Friday, January 14, 2011

Kabupaten Bondowoso, Peraih Grand Category Bidang Pelayanan Publik

Kabupaten Bondowoso, Peraih Grand Category Bidang Pelayanan Publik
Pada Malam Anugerah Otonomi Awards 2010, Kabupaten Bondowoso tampil mengejutkan dengan memboyong dua trofi sekaligus. Selain meraih penghargaan kategori khusus bidang pendidikan, daerah itu memboyong trofi kategori utama (grand category) bidang pelayanan publik. Apa saja capaian daerah penghasil tape tersebut? Berikut ulasan Nur Hidayat, peneliti The Jawa Pos Institute of Pro-Otonomi (JPIP).

---

SEJAK dilantik menjadi bupati pada 15 September 2008, Amin Said Husni menjadikan sektor pendidikan sebagai salah satu fokus perhatian. Setelah pelantikan, ketika ditanya wartawan tentang prioritas pembangunan yang hendak dicanangkan, Amin langsung menegaskan bahwa Kabupaten Bondowoso membutuhkan terobosan di bidang pendidikan.

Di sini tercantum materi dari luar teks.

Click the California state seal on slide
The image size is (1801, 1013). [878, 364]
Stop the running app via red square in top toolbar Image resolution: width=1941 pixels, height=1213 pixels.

Menurut dia, sektor pendidikan harus ditata dan dipikirkan secara cermat. Program yang dibuat harus betul-betul terencana dan berkelanjutan. Untuk mewujudkan hal itu, fondasi pertama yang disiapkan adalah peraturan daerah (perda) tentang penyelenggaraan pendidikan.

Berbekal pengalaman dua periode menjadi anggota Dewan Perwakilan Rakyat (DPR), dia tidak kesulitan memberikan garis besar desain perda yang dikehendaki. Pada akhir 2008, sebuah tim yang ditugasi merumuskan rancangan perda terbentuk. Tim tersebut segera menyusun rancangan perda dan melakukan studi banding ke Jogjakarta.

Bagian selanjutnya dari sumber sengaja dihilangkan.